Stored data
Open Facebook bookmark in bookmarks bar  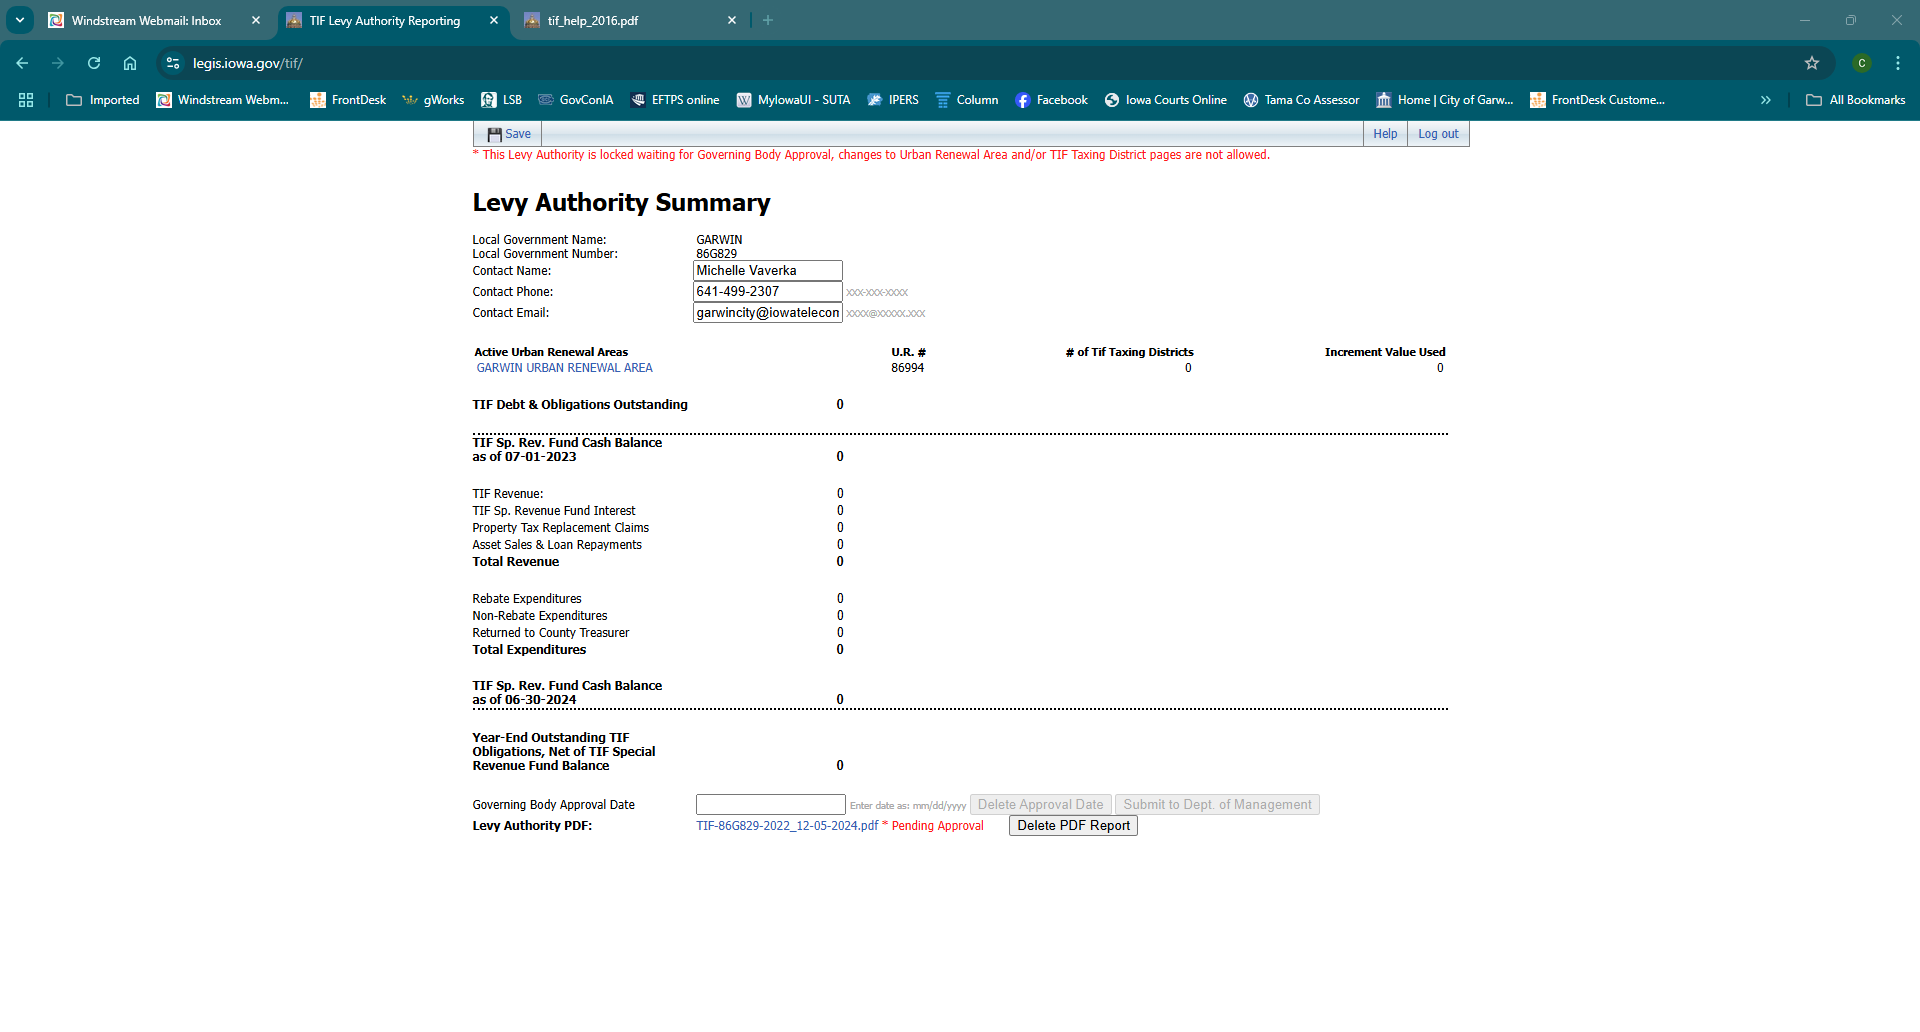pyautogui.click(x=1051, y=100)
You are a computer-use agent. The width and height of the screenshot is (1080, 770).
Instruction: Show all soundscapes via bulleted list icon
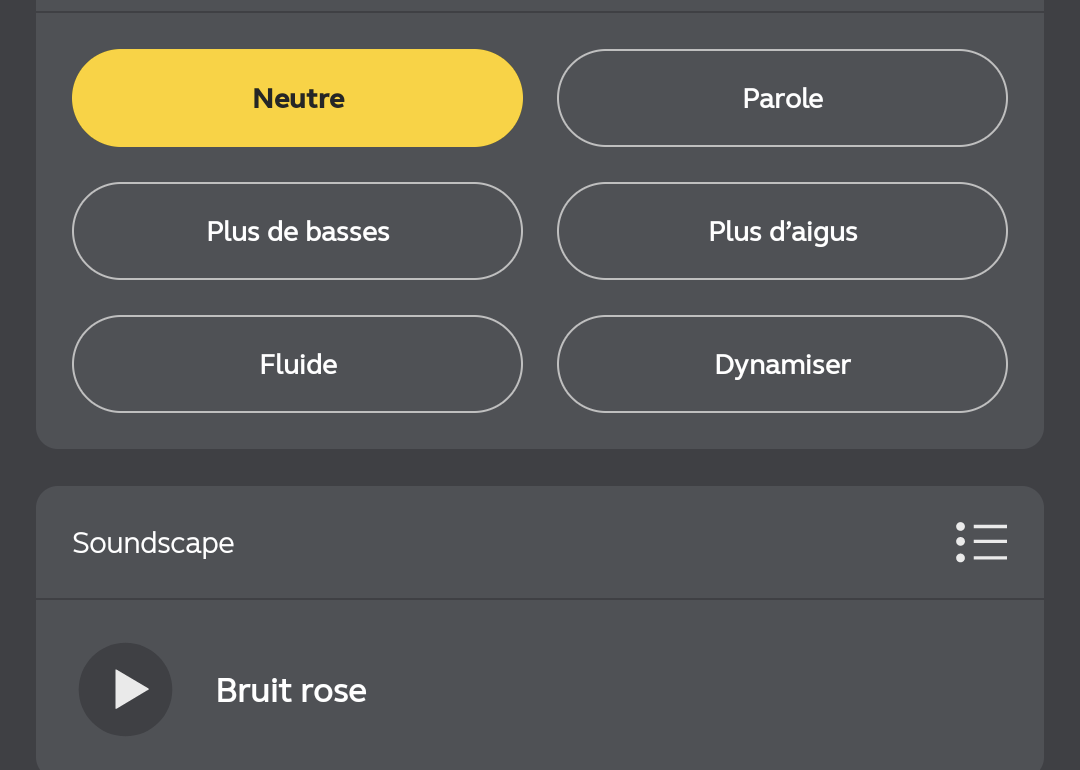[982, 542]
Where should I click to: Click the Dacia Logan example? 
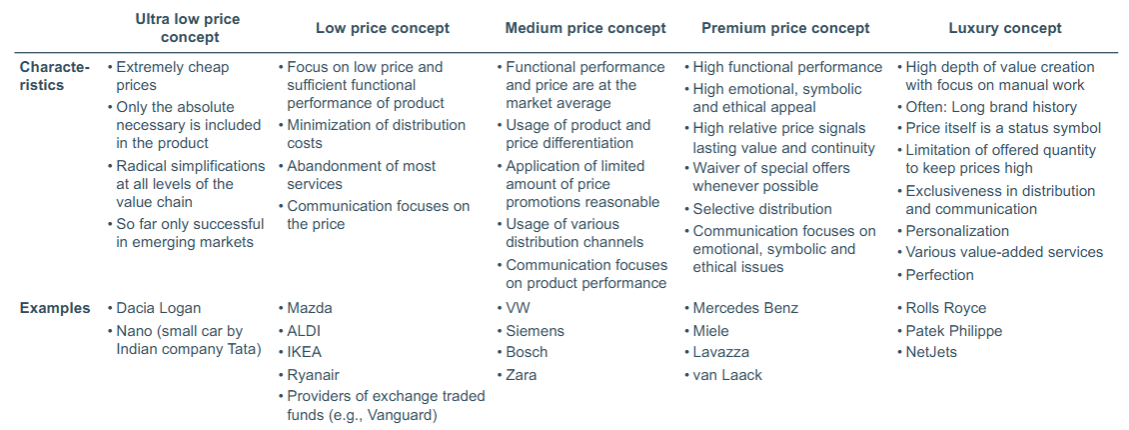(x=158, y=308)
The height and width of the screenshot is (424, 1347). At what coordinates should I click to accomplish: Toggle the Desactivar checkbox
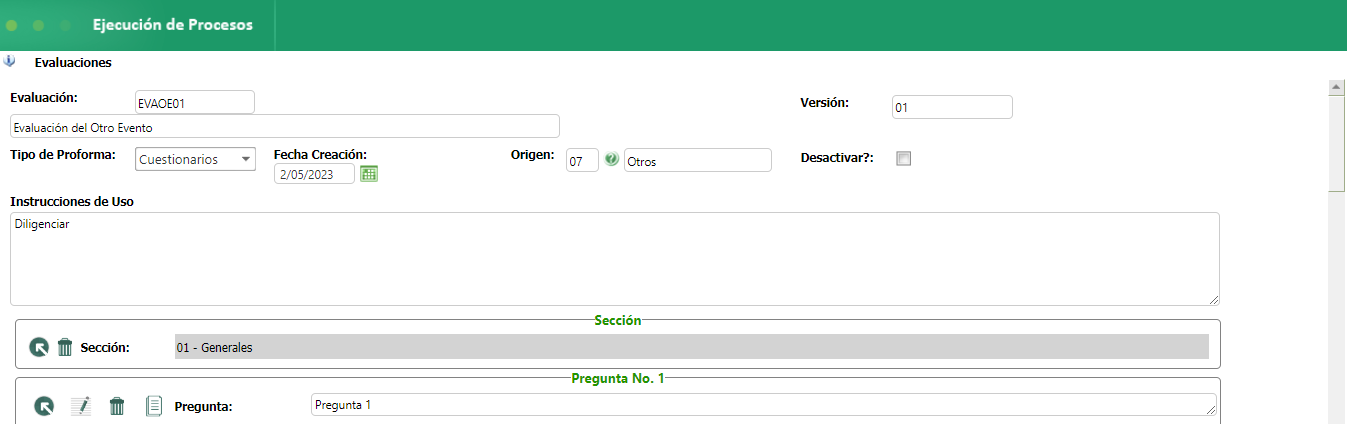[x=904, y=158]
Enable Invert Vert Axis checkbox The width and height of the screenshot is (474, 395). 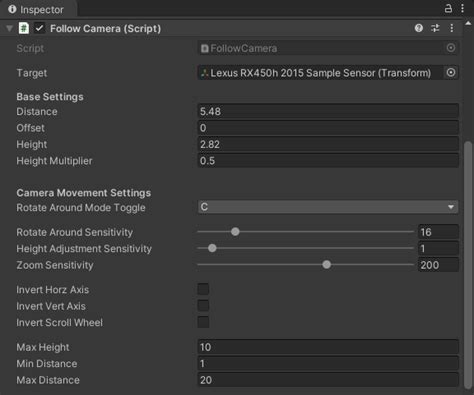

Exercise description: Where the line with "Instruction: Show all" appears in the entries above, begin there and restate every line to the end word for word, minus the pictures.

Response:
Instruction: Show all soundscapes via bulleted list icon
[982, 542]
Where should I click to: Click the Dacia Logan example? 
(x=158, y=308)
The height and width of the screenshot is (424, 1347). At what coordinates should I click to accomplish: Toggle the Desactivar checkbox
[x=904, y=158]
Enable Invert Vert Axis checkbox The width and height of the screenshot is (474, 395). 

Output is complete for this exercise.